Ethical hackers play a critical role in organizational infosec: it’s their job to both evaluate and infiltrate key systems to help businesses identify and address potential security weak points.
This effort puts ethical hackers in a legal grey area:
- What rules and regulations (if any) apply to approved attacker efforts within enterprise networks?
- How do they steer clear of potential pitfalls and ensure their work is always on the up-and-up?
Here’s what you need to know about breaking the rules — the right way.
The goal of an ethical hacker is simple: attack and infiltrate company networks before malicious actors have the chance. By identifying key network, software and hardware vulnerabilities, ethical hackers help organizations identify potential weaknesses, design better defenses, and deploy improved risk mitigation strategies.
As noted by the U.S. Bureau of Labor Statistics, there’s an increasing demand for trained and truthful hackers. Over the next eight years, the agency predicts “much faster than average” job growth with a 32% increase in available positions. As malicious actors leverage everything from advanced, fileless malware techniques to open-source vulnerabilities and old-school phishing attacks, it makes sense that enterprises need experienced, ethical hackers to help shore up key defenses.
Ethical hackers are now essential to securing new technology systems, such as the Internet of Things (IoT). According to the FDA, for example, white-hat hackers helped uncover critical issues with connected heart monitors that made it possible for attackers to control these devices and change implant settings remotely.

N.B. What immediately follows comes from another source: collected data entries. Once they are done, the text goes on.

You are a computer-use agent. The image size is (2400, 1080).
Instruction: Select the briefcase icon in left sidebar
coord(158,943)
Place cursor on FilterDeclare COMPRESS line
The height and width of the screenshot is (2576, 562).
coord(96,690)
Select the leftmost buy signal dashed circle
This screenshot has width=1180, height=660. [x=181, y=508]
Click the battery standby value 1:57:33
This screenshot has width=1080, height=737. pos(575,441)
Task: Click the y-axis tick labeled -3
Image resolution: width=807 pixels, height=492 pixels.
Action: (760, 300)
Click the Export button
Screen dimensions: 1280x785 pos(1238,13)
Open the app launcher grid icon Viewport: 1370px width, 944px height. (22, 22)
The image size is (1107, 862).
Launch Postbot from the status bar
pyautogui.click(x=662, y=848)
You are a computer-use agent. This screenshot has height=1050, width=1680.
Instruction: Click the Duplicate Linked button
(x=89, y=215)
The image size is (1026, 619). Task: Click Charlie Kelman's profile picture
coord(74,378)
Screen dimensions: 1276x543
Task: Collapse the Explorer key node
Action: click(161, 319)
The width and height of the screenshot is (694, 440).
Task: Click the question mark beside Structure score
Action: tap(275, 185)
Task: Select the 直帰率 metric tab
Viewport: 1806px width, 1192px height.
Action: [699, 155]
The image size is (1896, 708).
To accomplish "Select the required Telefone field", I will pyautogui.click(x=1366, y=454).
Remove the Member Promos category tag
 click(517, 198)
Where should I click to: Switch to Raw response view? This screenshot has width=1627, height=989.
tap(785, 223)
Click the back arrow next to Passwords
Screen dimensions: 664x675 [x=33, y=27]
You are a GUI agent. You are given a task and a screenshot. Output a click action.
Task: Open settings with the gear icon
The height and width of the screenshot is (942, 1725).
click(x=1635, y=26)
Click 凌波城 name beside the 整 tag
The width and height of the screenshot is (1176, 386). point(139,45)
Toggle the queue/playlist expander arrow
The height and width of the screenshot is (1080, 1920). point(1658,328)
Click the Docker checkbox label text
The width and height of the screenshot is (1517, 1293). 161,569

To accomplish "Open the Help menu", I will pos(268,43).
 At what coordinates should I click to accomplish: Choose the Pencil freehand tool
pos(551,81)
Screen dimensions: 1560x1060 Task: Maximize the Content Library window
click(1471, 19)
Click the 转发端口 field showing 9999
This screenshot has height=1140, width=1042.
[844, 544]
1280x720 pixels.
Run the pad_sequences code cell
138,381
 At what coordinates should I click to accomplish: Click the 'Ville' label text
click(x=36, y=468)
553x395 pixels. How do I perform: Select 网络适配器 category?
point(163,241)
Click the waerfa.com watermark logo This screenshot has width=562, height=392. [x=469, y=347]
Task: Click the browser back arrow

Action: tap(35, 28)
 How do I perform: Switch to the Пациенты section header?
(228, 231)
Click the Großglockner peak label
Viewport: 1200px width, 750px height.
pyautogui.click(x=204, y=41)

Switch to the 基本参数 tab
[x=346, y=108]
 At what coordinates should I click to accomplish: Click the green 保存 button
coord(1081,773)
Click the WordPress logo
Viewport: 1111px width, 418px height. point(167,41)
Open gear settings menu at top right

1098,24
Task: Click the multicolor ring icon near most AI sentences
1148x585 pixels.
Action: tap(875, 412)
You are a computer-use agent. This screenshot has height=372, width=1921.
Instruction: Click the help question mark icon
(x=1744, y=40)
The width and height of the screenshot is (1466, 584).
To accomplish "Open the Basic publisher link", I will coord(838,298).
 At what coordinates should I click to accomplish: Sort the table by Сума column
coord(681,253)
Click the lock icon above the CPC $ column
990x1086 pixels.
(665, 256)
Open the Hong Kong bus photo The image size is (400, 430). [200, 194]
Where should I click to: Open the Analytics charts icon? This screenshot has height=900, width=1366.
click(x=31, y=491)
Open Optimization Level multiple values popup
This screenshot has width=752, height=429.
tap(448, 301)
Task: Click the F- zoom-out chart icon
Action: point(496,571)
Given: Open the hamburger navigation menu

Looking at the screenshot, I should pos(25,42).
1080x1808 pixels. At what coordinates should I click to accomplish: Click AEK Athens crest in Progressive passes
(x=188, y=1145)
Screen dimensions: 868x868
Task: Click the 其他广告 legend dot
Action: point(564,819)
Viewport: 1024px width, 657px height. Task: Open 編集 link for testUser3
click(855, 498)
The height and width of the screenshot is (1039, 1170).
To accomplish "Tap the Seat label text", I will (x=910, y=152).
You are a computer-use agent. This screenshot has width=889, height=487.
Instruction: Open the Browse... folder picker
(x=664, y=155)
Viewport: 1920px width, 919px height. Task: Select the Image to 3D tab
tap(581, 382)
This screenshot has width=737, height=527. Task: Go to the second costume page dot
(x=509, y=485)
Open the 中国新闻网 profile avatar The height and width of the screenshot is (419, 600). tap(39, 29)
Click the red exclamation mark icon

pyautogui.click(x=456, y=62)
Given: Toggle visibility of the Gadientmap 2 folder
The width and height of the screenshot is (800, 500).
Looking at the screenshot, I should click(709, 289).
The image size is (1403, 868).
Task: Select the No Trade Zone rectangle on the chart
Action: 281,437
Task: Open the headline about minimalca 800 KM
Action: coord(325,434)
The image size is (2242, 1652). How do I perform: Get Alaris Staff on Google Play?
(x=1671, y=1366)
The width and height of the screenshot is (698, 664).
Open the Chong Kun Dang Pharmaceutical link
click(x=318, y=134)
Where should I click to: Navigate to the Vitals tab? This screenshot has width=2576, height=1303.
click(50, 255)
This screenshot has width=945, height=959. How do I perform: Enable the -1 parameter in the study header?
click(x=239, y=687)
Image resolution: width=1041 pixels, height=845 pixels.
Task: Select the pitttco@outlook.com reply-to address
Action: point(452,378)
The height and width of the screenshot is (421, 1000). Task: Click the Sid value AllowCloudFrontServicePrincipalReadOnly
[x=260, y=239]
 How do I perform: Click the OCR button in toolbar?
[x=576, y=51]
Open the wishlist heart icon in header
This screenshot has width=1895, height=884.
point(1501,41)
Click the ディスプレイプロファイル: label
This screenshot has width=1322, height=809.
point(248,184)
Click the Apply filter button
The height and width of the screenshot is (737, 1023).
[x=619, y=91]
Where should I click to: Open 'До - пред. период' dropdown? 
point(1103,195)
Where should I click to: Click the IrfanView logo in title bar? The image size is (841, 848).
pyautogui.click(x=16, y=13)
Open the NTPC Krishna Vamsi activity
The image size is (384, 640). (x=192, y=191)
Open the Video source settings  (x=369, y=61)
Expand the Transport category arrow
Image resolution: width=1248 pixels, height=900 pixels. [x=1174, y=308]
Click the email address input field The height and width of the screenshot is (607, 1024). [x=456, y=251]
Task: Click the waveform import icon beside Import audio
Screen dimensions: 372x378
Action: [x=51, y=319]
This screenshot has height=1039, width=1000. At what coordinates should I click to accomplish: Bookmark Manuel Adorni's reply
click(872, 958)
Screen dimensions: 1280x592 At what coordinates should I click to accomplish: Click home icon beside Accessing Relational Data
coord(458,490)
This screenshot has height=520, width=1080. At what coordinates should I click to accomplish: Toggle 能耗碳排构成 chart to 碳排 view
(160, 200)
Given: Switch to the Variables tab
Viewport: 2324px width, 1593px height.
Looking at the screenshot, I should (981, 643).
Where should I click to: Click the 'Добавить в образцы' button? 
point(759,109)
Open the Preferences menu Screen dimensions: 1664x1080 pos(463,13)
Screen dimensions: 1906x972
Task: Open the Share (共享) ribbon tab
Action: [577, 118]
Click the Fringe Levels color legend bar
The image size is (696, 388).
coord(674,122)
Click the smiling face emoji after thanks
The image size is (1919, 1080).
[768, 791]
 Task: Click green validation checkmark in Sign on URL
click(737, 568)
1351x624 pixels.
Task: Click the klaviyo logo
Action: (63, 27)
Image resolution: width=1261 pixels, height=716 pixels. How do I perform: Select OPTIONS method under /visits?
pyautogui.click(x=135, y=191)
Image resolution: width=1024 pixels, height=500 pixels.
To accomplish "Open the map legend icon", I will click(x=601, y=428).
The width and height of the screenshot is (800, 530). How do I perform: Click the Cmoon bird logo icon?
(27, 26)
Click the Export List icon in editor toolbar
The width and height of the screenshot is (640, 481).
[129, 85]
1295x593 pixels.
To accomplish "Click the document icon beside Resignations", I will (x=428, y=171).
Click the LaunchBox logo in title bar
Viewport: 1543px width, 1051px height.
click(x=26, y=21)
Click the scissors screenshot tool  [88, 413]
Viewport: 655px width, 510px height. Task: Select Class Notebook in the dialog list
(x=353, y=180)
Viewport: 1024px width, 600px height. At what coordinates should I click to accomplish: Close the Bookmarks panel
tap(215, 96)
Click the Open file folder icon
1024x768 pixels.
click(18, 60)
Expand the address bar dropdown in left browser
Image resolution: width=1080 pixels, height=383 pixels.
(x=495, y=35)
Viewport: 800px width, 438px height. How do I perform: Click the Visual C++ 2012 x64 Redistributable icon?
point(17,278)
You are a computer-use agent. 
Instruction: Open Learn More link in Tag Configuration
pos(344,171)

But given the natural grey area occupied by ethical hackers, how do IT professionals — and organizations — ensure adequate security even as they compromise vital systems?
Hats off to hackers
When it comes to breaking rules in the right way, three components are critical:
As a result, it’s worth examining the three common classes — or “hats” — of hackers and how they impact IT outcomes:
- Black Hat — these hackers are the stereotypical “bad guys” — they compromise and infiltrate systems to cause harm or steal data. Black hat hackers may steal and exfiltrate information, install ransomware and demand payment, or damage key systems. These attackers may operate alone or in groups and obey no regulatory codes
- Grey Hat — this hacker often has good intentions but operates outside the legal frameworks that govern IT security. They may use common vulnerabilities or free hacking tools to compromise enterprise systems or software and then warn designers and developers that flaws exist
- White Hat — these hackers operate with the express permission of enterprises. In some cases, they’re directly employed by companies; in others, they operate as contractors or part of third-party services. They may perform penetration tests or “red team” exercises designed to infiltrate systems and report their findings actively. White hat hackers combine intention and regulation to enhance IT security
While any IT professional can assume the role of white hat hacker with corporate permission, many organizations are now looking for staff with specific certifications that speak to their attack acumen and security skillset. Popular qualifications include:
- Certified Ethical Hacker (CEH) — this EC-Council certification evaluates the ability of IT professionals to identify, address, and remediate key security concerns
- Global Information Assurance Certification (GIAC) — managed by the SANS Institute, the GIAC program offers a variety of ethical hacking-focused qualifications such as the GIAC Penetration Tester certification
- Offensive Security Certified Professional (OSCP) — designed for experienced IT professionals; this highly technical certification focuses on active system hacking that demonstrates a clear understanding of the penetration testing process
Laws and order
Because ethical hackers exist at the intersection of cybersecurity and system compromise, frameworks have been developed to define key roles and describe essential obligations. These rules fall into three broad categories:
- Government regulations — legislation varies by location — for example, the California Consumer Privacy Act (CCPA) governs the corporate collection, storage, and transmission of consumer data. This means ethical hackers must take care not to expose or compromise this data while evaluating enterprise systems. The federal Computer Fraud and Abuse Act (CFAA), meanwhile, defines specific penalties for “accessing a computer and obtaining information” or “negligently causing damage and loss by intentional access.” As a result, it’s critical for ethical hackers to ensure all corporate hacking plans come with supporting documentation to prevent potential prosecution.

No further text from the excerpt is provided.